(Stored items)
········
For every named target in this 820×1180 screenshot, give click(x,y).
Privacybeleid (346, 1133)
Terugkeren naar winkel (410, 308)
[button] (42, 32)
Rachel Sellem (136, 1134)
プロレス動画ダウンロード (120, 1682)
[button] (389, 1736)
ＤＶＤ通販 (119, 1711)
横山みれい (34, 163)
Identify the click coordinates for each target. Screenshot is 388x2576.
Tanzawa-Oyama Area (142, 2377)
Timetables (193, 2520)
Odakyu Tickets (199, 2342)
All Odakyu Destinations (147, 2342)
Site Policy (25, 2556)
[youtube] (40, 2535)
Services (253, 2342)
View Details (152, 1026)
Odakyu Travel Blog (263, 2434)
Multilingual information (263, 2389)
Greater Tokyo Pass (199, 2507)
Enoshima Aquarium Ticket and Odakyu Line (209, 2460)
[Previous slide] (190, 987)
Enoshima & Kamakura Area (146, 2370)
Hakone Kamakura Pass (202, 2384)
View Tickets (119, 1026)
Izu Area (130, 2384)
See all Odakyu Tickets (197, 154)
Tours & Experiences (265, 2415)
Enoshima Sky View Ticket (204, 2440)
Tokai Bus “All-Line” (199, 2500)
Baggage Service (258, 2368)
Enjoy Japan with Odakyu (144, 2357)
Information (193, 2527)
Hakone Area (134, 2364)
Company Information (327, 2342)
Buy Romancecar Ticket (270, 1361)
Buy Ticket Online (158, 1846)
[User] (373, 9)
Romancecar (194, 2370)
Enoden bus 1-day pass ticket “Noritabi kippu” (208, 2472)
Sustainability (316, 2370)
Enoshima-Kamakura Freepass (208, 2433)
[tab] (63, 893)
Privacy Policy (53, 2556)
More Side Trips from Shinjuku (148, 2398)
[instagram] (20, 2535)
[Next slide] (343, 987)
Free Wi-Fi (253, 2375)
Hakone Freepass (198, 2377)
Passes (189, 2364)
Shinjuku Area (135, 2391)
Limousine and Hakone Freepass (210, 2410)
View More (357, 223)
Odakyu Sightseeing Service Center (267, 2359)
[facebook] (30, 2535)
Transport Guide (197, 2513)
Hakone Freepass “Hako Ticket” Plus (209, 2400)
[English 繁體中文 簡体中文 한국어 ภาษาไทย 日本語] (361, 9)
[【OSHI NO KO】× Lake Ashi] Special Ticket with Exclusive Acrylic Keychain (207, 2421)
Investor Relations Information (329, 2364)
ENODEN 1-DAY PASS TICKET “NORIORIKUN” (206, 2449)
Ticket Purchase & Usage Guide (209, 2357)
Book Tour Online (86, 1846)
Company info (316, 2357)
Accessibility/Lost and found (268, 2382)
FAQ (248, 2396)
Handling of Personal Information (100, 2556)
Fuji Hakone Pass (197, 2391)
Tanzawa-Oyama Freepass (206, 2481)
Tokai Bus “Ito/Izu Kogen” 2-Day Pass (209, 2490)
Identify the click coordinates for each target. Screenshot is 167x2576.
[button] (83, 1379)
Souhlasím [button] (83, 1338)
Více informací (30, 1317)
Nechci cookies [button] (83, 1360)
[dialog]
········
Instructions to follow:
Keeping every character as it is, restate the lines above that run from the line with "All Odakyu Destinations (147, 2342)" through the line with "View Tickets (119, 1026)", both included, and nothing else.

Response area:
All Odakyu Destinations (147, 2342)
Site Policy (25, 2556)
[youtube] (40, 2535)
Services (253, 2342)
View Details (152, 1026)
Odakyu Travel Blog (263, 2434)
Multilingual information (263, 2389)
Greater Tokyo Pass (199, 2507)
Enoshima Aquarium Ticket and Odakyu Line (209, 2460)
[Previous slide] (190, 987)
Enoshima & Kamakura Area (146, 2370)
Hakone Kamakura Pass (202, 2384)
View Tickets (119, 1026)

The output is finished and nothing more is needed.